Do you use the same tone and vocabulary when speaking to your friends and your boss’s boss?
Do you behave consistently, even when you are stressed, tired, or suddenly facing a roomful of screaming toddlers?
So your fictional characters shouldn’t either.
A fully developed character will act and speak differently based on the situation, the other people in the scene, his mood, or even his changing goals. A writer must be careful, however, to establish a character’s primary voice and modes of behavior before attempting to vary them. Otherwise a reader will likely assume a character who behaves inconsistently is due to author error rather than author intent.
When to allow your character to act inconsistently:
- When the unexpected behavior or speech develops character. You’ve all seen the tough guy who turns into a marshmallow when interacting with small children—your characters can react in a similar (but less stereotypical) manner to show the reader a different side of their personalities.
- When it enhances the plot in some way. Perhaps your normally calm character has an irrational fear of snakes. Mention the fact somewhere along the line, and then dump them into a critical situation that includes snakes. Now your runs away instead of confronting her nemesis (plot twist), or else conquers her fear of snakes and earns the reader’s respect.
Questions to ask when considering inconsistent behavior
- What individuals or groups might cause a difference in behavior? For example, your hero is confident around friends and coworkers, but full of self-doubt when facing the boss. Or he’s generally friendly, except with the waitress at the local diner. (And why is that? You’d better tell us before the story is over.)
- In what situations will the character tell the truth, try to evade the truth, or outright lie? Is he usually honest? Then it might be worthwhile putting him in a situation where he doesn’t want to tell the truth.
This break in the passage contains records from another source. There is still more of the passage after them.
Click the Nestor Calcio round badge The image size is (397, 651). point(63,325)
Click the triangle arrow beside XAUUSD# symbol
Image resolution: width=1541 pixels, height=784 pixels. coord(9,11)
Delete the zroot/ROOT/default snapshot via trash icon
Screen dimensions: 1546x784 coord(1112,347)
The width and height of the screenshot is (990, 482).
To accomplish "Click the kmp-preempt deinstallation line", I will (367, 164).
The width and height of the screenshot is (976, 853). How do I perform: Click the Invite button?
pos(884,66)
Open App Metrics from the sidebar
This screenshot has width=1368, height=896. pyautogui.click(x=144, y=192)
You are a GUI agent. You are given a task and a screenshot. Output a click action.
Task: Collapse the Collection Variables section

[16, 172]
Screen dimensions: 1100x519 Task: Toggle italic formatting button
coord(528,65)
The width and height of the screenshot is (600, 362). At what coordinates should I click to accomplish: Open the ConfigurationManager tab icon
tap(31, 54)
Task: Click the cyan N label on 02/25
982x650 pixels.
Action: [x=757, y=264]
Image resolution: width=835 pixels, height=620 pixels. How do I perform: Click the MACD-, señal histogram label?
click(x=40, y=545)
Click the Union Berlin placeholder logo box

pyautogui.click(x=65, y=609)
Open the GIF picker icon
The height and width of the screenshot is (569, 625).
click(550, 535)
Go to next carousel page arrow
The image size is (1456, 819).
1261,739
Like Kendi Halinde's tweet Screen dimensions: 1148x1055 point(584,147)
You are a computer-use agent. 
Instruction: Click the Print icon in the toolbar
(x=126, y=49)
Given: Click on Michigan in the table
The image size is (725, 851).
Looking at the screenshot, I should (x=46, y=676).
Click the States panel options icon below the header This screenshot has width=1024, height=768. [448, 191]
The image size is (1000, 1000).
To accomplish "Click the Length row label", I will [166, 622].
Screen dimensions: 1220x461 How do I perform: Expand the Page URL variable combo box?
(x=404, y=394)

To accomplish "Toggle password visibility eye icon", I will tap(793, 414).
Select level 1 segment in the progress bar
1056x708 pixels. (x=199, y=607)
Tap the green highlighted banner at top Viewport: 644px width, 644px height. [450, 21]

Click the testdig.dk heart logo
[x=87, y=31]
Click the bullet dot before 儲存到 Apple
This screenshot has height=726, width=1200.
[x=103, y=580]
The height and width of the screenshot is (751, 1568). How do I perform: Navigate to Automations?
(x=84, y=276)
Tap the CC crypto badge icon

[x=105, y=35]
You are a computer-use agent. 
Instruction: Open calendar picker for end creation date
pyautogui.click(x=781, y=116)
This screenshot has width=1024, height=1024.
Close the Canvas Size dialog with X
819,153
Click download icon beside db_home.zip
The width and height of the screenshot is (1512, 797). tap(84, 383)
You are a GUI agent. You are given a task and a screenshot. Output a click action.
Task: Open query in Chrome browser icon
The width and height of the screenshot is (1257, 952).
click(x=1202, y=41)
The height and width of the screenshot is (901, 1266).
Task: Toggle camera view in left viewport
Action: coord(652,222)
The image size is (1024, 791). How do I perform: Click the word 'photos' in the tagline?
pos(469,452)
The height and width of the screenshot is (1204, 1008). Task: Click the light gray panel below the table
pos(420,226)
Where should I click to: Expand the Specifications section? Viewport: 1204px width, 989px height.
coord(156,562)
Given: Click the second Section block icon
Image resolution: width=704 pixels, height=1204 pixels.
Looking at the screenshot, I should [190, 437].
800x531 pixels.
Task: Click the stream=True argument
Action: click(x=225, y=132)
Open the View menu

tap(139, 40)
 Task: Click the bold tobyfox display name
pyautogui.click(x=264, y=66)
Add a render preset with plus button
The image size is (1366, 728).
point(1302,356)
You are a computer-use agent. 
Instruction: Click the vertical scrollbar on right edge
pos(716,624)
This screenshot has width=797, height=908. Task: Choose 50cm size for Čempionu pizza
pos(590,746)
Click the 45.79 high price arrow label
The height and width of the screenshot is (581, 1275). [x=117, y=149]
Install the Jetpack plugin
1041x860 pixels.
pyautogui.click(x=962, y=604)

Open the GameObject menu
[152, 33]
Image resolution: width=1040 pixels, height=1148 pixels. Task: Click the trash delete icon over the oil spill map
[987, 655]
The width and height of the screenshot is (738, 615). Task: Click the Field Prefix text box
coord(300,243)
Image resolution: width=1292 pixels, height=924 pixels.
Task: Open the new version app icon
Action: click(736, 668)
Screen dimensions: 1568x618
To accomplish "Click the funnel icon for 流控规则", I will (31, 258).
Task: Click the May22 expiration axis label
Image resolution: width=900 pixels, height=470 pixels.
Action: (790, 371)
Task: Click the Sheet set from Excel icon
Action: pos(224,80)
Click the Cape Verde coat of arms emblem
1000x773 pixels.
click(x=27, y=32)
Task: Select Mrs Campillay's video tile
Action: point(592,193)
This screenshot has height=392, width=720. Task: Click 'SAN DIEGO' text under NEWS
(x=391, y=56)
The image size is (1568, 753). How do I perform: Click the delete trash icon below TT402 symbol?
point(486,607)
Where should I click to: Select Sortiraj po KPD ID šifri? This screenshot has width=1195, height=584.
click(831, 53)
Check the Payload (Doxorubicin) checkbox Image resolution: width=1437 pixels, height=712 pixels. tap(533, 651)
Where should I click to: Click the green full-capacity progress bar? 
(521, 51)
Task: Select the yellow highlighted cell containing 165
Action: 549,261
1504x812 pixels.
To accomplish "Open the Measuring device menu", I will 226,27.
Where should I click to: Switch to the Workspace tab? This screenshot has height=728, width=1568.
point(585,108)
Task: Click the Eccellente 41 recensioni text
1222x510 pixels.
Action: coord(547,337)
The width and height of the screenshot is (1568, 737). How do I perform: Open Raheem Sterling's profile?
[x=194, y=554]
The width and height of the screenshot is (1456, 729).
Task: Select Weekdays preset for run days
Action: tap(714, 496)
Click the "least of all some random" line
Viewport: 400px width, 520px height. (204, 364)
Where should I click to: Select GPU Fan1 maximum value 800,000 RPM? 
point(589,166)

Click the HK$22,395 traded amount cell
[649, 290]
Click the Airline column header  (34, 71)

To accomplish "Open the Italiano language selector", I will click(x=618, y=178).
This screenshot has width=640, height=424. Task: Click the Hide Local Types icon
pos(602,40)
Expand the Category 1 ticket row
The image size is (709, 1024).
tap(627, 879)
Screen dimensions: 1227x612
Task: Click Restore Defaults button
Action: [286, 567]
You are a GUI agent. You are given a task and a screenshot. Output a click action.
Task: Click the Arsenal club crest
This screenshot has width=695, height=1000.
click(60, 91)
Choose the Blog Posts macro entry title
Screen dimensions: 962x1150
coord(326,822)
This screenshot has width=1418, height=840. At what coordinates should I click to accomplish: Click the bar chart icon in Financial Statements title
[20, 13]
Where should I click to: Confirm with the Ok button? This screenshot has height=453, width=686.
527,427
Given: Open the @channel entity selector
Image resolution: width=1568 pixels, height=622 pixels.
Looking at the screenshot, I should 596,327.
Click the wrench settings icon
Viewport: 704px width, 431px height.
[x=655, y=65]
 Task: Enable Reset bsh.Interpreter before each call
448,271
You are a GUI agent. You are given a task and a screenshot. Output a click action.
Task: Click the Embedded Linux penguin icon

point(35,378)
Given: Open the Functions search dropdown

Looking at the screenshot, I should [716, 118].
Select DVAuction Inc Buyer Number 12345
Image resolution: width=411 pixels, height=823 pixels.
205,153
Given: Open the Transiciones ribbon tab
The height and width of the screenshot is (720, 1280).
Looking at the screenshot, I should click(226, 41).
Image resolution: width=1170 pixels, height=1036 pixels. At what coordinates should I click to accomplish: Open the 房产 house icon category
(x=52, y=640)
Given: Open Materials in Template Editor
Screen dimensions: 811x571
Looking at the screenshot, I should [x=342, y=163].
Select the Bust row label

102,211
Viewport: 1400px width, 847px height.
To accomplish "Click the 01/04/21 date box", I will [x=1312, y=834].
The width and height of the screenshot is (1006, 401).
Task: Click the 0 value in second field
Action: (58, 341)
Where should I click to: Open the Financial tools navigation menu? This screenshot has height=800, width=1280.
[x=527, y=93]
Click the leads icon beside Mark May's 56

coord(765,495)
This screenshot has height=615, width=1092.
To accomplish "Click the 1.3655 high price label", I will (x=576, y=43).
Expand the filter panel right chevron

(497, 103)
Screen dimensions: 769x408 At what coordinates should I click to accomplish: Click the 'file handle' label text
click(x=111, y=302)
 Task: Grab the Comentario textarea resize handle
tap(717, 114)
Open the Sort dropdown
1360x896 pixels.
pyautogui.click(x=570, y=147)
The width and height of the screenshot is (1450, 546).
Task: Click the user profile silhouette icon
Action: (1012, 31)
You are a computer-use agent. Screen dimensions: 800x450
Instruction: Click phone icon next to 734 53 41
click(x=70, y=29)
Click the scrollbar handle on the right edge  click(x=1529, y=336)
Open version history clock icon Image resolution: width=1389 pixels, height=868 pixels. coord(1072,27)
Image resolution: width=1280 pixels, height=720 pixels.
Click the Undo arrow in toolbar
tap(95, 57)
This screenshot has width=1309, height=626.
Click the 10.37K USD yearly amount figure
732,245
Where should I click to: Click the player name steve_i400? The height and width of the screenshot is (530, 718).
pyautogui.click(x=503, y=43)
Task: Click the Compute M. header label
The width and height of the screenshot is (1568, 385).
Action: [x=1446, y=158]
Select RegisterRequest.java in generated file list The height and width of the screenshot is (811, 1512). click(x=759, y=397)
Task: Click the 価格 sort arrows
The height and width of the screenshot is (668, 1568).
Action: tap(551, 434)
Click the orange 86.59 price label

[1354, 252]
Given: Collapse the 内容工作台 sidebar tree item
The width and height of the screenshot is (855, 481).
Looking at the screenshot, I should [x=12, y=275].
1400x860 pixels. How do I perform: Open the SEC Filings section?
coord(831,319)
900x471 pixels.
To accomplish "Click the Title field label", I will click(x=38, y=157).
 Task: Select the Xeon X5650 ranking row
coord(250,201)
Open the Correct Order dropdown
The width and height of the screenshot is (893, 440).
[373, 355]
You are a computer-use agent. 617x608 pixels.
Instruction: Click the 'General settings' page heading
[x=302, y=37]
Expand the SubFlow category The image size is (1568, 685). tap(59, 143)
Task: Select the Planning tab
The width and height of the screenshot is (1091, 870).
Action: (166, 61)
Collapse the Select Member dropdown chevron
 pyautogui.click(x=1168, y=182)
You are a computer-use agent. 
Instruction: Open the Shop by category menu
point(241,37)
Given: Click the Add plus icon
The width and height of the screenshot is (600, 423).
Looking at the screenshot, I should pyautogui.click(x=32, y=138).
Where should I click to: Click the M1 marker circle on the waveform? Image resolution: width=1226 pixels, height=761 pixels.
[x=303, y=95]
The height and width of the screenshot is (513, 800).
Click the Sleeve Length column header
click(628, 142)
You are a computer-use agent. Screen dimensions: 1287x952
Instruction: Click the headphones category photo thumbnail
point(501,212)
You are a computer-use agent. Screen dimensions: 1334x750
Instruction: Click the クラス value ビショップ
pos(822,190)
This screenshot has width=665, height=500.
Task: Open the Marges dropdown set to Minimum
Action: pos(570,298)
- What groups or individuals bring out the softer side of a person? Alternately, who or what forces a naturally kind person to be insensitive or aggressive?
- In what situations might my character feel safe enough to open up and risk being vulnerable? (And did they make the right choice, or do they lack judgment in this area?)
- When will the heroine use formal speech, and when informal? What will cause her to swear if that is not her normal character?
- What might cause a normally terse character to begin babbling? A chatty character to become non-communicative?
- Don’t forget actions. In what situations might an energetic character grow lethargic, or a slow and methodical character become rash? Why might a character suddenly desist from an established habit? (Did he skip his third cup of coffee because his mother is visiting, or is there another reason?)